Был холод дождя, стук капели, ворчание влажной хвои. И жар пугающего пламени, почему-то заключенного в каменный короб внутри человеческого жилища, покой деревянных половиц, радость от искусных костяных игрушек.
А был еще голос. Родной и далекий.
“Значит, я буду такой же как папа?”
“Может быть. Если будешь себя хорошо вести, то потом Ийлин назовет тебя Мея Купчиха.”
“Фу! Я не купчиха!”
“Ладно-ладно. Тогда Мея Торговка. А-ай!”
Воспоминание свербило в голове неприятной щекоткой, скорее всего, в тот день она испытывала досаду, гнев. Должно быть, тот, кто говорил с Ней, издевался, пользуясь своим высоким положением, чему Йаарви никогда не учил своих детей. Хева-отец быстро бы воспитал в том наглеце уважение…

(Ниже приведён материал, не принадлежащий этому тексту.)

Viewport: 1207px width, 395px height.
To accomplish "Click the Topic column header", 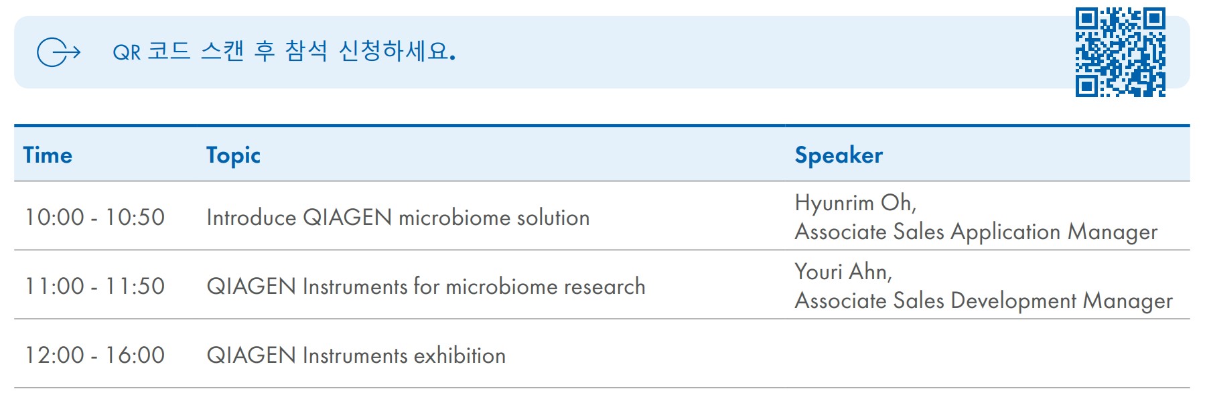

Но все это было неважно. Голос из прошлого, пусть и глумливый, помог Ей.
Мея, Мея, Мея.
– Мея.
– Прям как нашу зеленщицу! Ух и жирная она, как корова, – голова Хевы-сына сначала звонко стукнулась затылком о крепкую ладонь отца, а затем лбом о борт колыбели. Мее – ах, как чуднó думать о своем имени – было не жаль глупца. Мудрые нередко передавали свой опыт строгими наказаниями, и их нельзя в этом винить. Оплошай бы сама Мея, она бы с радостью приняла воздаяние.
Они продолжали скользить по Далай-морю еще немного времени – Ша едва-едва сдвинулась по небу, когда впереди показался водный вал. Не слишком высокий, но бурлящий и гневливый. Опасный. Мея осмотрела колыбель – Хева-отец называл ее лодкой – и побоялась, что та может не выдержать встречи с морским уступом.
– Это все из-за живых камней на дне. Мешают волнам. Туули-владыка, помоги, – старший снова поплевал в ладонь, чтобы ветер дул верно, но тот лишь раз слабо дохнул в полотнище, чтобы затем бросить и стихнуть. Парус грустно повис. Среди всех богов, только Туули позволял себе шутить с судьбами своих детей. Хеву-отца Мея не винила – даже мудрые могут ошибаться.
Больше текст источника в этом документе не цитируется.